Incremental searches begin before the user has finished typing the
search string. As each character of the search string is typed,
readline displays the next entry from the history matching the string
typed so far. An incremental search requires only as many characters
as needed to find the desired history entry. When using emacs editing
mode, type C-r to search backward in the history for a particular
string. Typing C-s searches forward through the history. The
characters present in the value of the isearch-terminators variable
are used to terminate an incremental search. If that variable has not
been assigned a value, ESC and C-j terminate an incremental search.
C-g aborts an incremental search and restores the original line.
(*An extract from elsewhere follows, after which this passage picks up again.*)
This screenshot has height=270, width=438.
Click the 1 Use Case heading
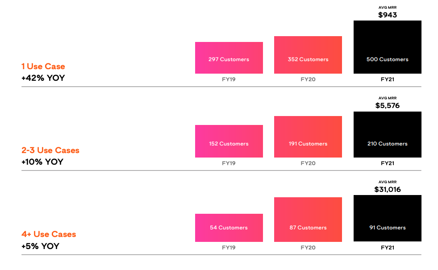[43, 66]
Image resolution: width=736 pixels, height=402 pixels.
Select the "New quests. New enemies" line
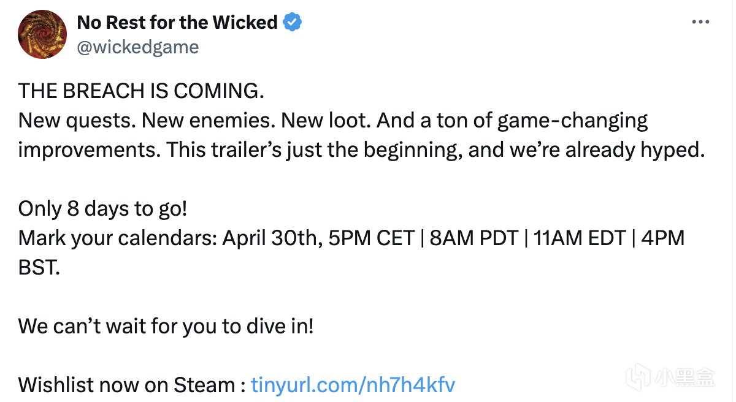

When
the search is terminated, the history entry containing the search
string becomes the current line.
To find other matching entries in the history list, type C-r or C-s as
appropriate. This searches backward or forward in the history for the
next entry matching the search string typed so far. Any other key
sequence bound to a readline command terminates the search and
executes that command. For instance, a newline terminates the search
and accepts the line, thereby executing the command from the history
list. A movement command will terminate the search, make the last
line found the current line, and begin editing.
Readline remembers the last incremental search string. If two C-rs
are typed without any intervening characters defining a new search
string, readline uses any remembered search string.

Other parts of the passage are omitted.